Your answer should be every line of the records that contains the word "pixel", copied as it stands.

Start of Record set

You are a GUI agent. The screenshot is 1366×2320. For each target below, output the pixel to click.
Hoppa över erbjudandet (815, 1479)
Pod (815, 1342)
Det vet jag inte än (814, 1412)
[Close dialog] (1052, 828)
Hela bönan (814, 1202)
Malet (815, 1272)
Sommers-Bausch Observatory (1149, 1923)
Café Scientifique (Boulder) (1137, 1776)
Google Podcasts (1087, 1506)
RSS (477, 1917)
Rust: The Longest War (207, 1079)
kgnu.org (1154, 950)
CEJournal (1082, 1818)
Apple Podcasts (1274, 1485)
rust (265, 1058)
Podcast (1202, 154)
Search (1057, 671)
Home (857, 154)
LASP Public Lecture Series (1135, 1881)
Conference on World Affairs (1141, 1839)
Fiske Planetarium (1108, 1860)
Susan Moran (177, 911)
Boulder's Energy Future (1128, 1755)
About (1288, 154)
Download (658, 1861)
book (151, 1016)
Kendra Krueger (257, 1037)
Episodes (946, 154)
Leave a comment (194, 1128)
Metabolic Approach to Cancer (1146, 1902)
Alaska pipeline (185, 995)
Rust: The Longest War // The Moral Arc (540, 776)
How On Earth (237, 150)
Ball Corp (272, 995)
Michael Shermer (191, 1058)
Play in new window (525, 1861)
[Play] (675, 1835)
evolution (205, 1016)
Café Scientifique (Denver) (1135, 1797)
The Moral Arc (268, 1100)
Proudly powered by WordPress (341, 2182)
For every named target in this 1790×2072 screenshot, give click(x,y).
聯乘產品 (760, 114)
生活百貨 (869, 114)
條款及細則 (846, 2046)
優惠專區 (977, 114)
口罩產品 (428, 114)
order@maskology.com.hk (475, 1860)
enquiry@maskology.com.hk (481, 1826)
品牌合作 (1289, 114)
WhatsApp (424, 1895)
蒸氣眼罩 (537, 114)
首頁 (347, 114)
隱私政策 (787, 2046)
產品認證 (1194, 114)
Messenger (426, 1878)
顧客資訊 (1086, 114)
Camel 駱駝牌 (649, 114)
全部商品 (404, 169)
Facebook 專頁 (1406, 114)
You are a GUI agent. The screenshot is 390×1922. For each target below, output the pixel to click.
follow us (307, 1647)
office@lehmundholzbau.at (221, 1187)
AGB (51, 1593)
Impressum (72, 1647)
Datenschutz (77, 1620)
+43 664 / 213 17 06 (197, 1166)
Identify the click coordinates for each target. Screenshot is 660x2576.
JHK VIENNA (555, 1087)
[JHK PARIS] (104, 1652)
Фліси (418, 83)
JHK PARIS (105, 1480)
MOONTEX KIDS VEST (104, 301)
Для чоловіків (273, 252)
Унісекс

End of Record set

#### Response:
You are a GUI agent. The screenshot is 1366×2320. For each target below, output the pixel to click.
You are a GUI agent. The screenshot is 390×1922. For each target below, output the pixel to click.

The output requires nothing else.